Inspectors from the International Atomic Energy Agency have visited Yongbyon, site of North Korea's primary nuclear facility. The U.S. negotiator, Assistant Secretary of State Christopher Hill, has been received in Pyongyang. China's foreign minister, Yang Jiechi, urged Kim Jong Il last week to move things along. The six-party talks central to this process are to resume this month or next.

Skeptics, however, have cautioned that not everything will go well. The North Korean regime has a long history of reneging on promises to other nations while keeping promises to the North Korean people, foremost of which is Kim Jong Il's pledge to retain nuclear arms to deter what he sees as a U.S. threat.

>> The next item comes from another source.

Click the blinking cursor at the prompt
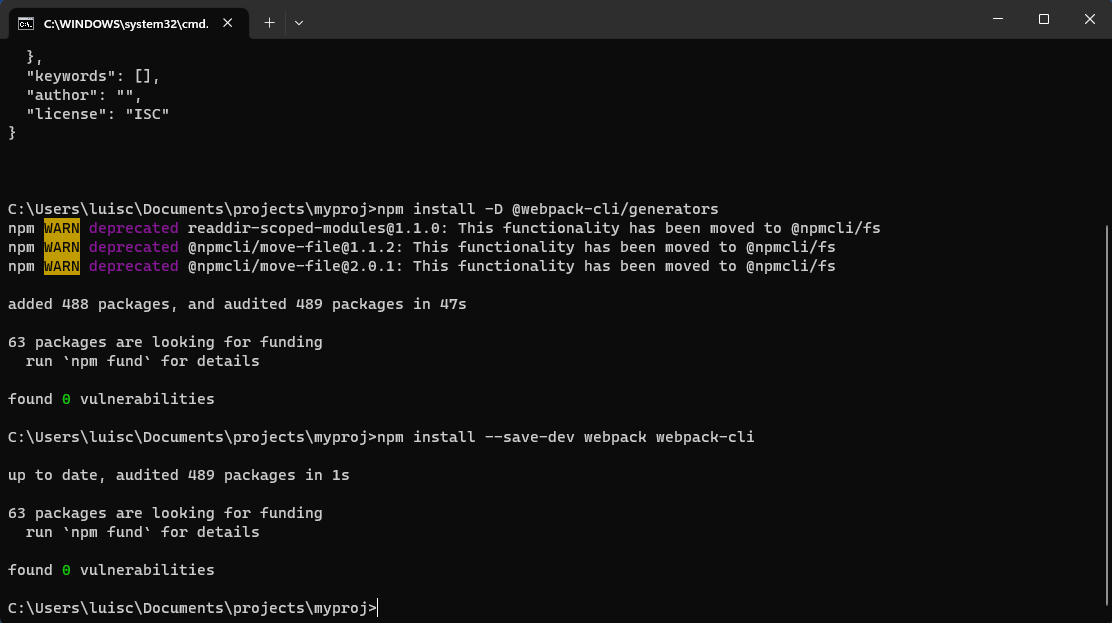 (377, 608)
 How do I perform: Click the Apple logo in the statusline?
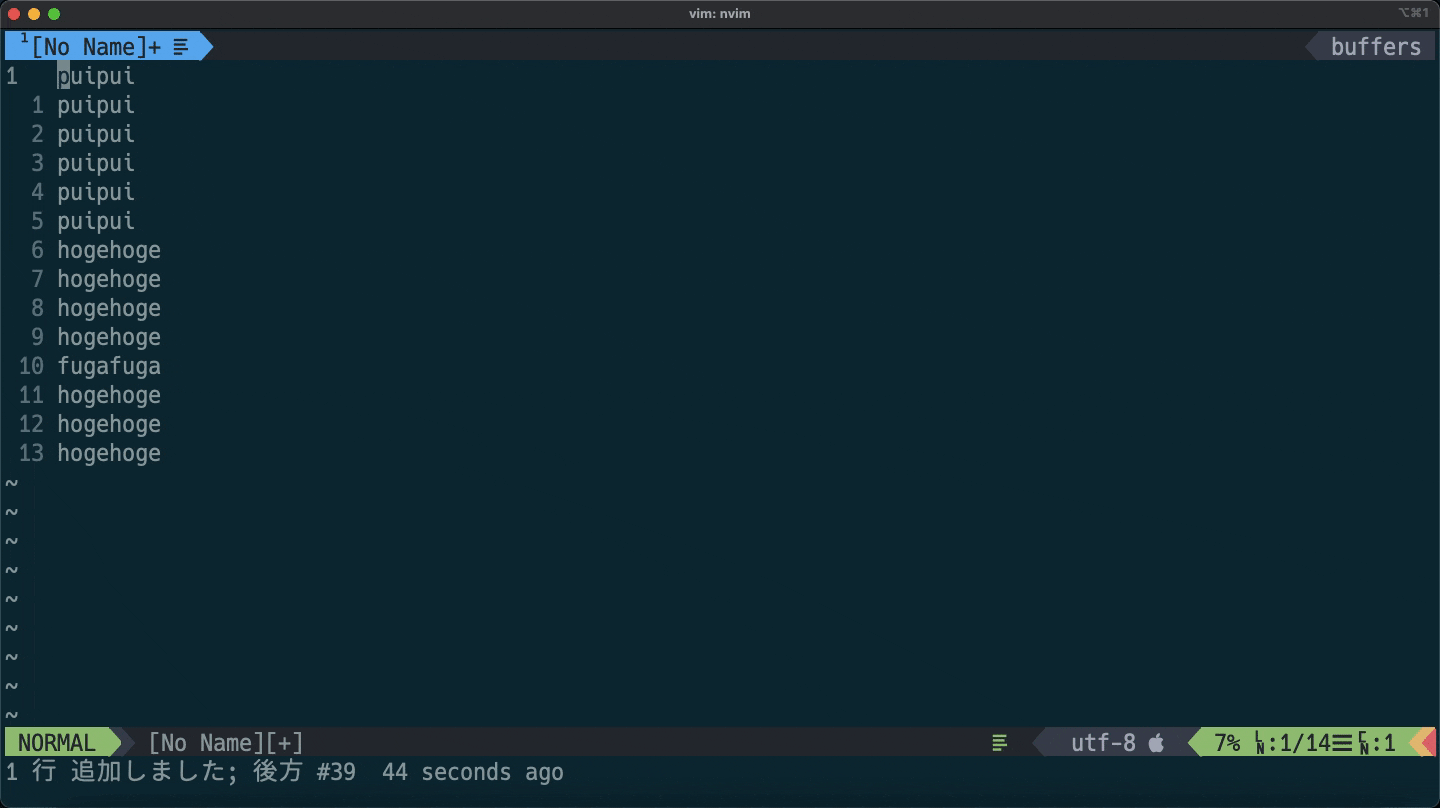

Graham Allison, who specialized in arms control as an assistant secretary of defense in the Clinton administration and is now at Harvard, wrote recently that even if the Yongbyon plant is disabled, much remains to execute an accord reached in February by the six parties — North Korea, South Korea, China, Japan, Russia and the U.S. It calls for North Korea to shut down all of its nuclear sites.

Allison warned: "Expect lengthy slogging through incomplete records, all in Korean script, missed deadlines, disputes about who can visit where, and all the other antics" that have frustrated those who have dealt with North Korea.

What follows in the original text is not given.